中国与之截然相反,合作社组织被委以培育现代性与实现个体独立、解放及国家富强的历史重任。如中国创办最早的一个合作金融组织——上海国民合作储蓄银行,在其颁布的旨趣书中就明确提出:该合作银行特点“就是公有的而非私有的,并不是银行家的银行,也不仅是股东的银行,乃是储蓄存户的银行,并且简直是无论什么人的银行。无论什么人只要能储蓄,只要赞成这个银行的宗旨,就可以享这个银行的完全利益。……所以这个银行的好处是完成各人经济上的独立平等与自由,是打破资本家的垄断,是培养民众的势力。”⑦再如,许多人士曾将合作社制度看作是“平均地权”的工具,试图借此来实现“耕者有其田”。实际上,这也是强制性变迁中制度发展上的一种“逆向运作”。在西方,拥有土地或承认私有财产及个别的所有权,即产权的明晰化,是合作社得以较好运营的基础。而中国却是将其顺序倒置,把高级阶段的事情提前来做,先要有合作社制度,而后希望靠它去创造促进这一制度良好运行的基础性条件——解决土地问题。这种“逆向运作”也同样体现在人民公社制度安排之中。当时所言的“农业合作化”,是在将比较抽象的土地所有制问题和比较具体的土地使用权和收益权问题对立起来,强调集体所有制下土地应该由集体共同使用、共同获得收益的土地产权制度⑧理念支配下运作的,主旨在于把分散的小农组织起来进行集体生产劳动以保证产出增加并使农业剩余源源不断地传送到工业化链条上去,即合作化服从于国家工业化目标和主流意识形态(社会主义)的灌输,而不是着眼于初级行为主体(农民)预期收益的实现和增加。很显然,此种运作模式也有别于英、法、美等国家先是国家的工业化,而后才是农民等弱势群体为有效分割机器大工业所带来的“新收入流”而自发组织起合作社的经济结构变迁顺序。其中,特别需要指出的是,中国的国家工业化与农业合作化并行运作的制度安排,实质上是以淡化制度创新带给社员(农民)的经济绩效或对农民的“隐性剥夺”为基础,以有利于国家的收入流分割,并力图使社员的个人收益服从于合作社(人民公社)和国家利益⑨;而西方工业化之上的社会民众组织化,则纯粹是以追求和实现入社社员的私人收益最大化为旨归,从不妄言代表国家利益。质而言之,无论是“逆向运作”,还是“倒因为果”,都体现了合作经济组织由以生长的欧美式市民社会的土壤在20世纪中国的极为匮缺与不足。

-- 记录内容 --
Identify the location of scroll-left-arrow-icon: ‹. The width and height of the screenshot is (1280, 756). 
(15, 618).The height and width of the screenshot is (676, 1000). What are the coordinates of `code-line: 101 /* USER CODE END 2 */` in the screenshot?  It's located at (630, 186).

* * *

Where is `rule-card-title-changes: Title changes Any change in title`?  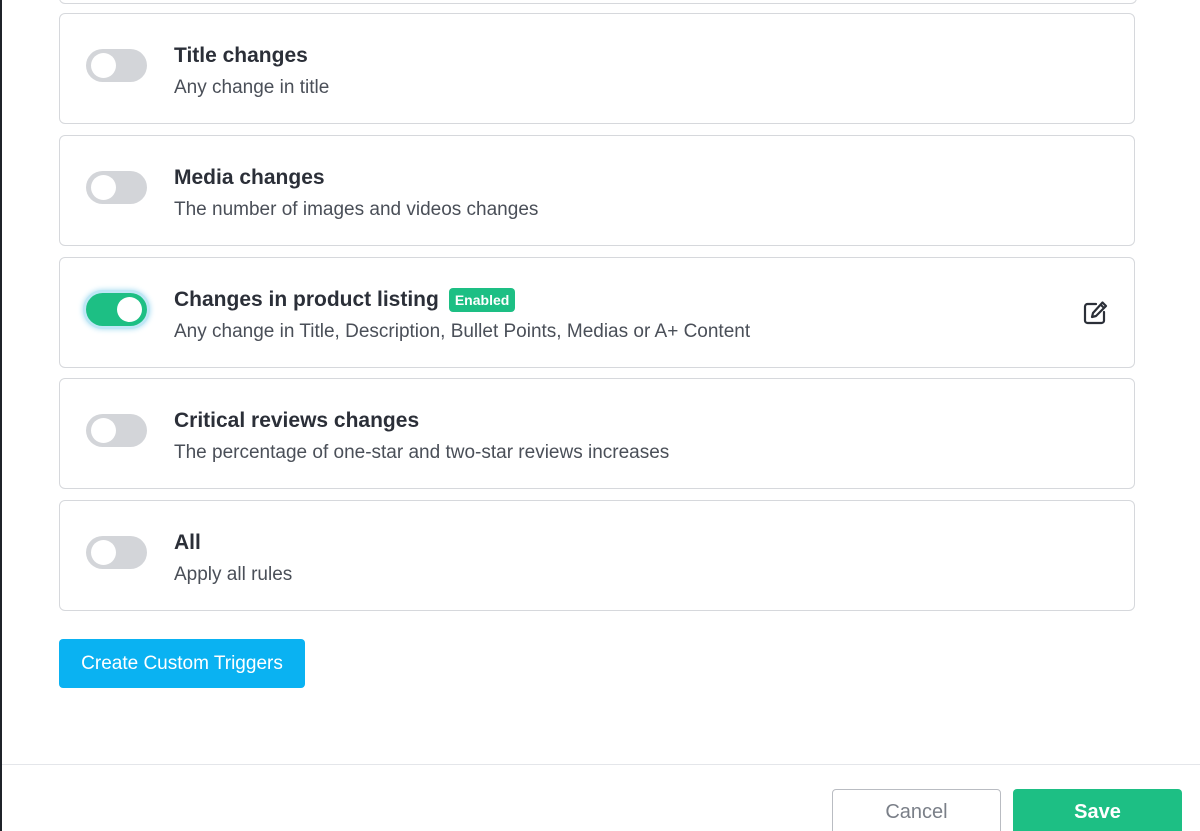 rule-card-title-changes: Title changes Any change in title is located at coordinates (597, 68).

-- 任务 1 --
根据这段讲合作社的文段,回答:
(a) 中国创办最早的合作金融组织是哪一家?
(b) 许多人士曾把合作社制度看作什么的工具?
(c) 在英、法、美等国家,合作社是在什么之后才由农民等弱势群体自发组织起来的?
-- 任务 2 --
按照文段的说法,为什么把中国靠合作社解决土地问题的做法叫作“逆向运作”?

-- 答案 1 --
(a) 上海国民合作储蓄银行。
(b) “平均地权”的工具,想借此实现“耕者有其田”。
(c) 国家的工业化之后。

-- 答案 2 --
在西方,拥有土地、承认私有财产,也就是产权明晰,是合作社运营得好的基础。中国却把顺序倒过来,先建立合作社制度,再指望靠它去解决土地问题这个基础条件。